#### Activity:
Set down again exactly the lines of the listing below that fall between the line holding "This screenshot has height=939, width=1288." and the line holding "The height and", inclusive.

#### Records supplied:
*** Block opens ***

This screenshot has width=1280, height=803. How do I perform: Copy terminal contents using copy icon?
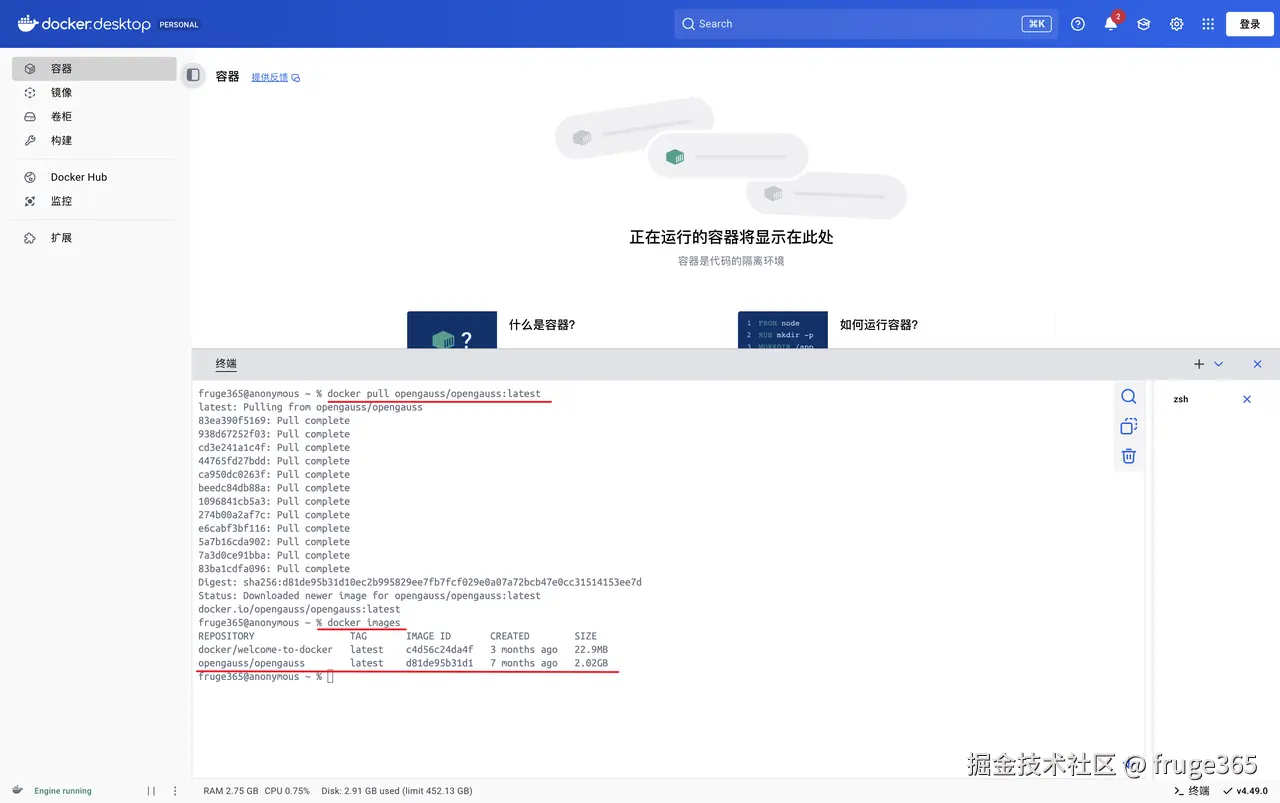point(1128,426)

*** Block closes ***
*** Block opens ***

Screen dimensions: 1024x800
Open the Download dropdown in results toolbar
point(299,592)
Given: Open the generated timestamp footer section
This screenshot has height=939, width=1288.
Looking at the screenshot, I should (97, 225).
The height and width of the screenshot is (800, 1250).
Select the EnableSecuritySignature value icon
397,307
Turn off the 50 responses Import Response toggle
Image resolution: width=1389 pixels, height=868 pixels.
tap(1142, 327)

*** Block closes ***

#### The answer:
This screenshot has height=939, width=1288.
Looking at the screenshot, I should (97, 225).
The height and width of the screenshot is (800, 1250).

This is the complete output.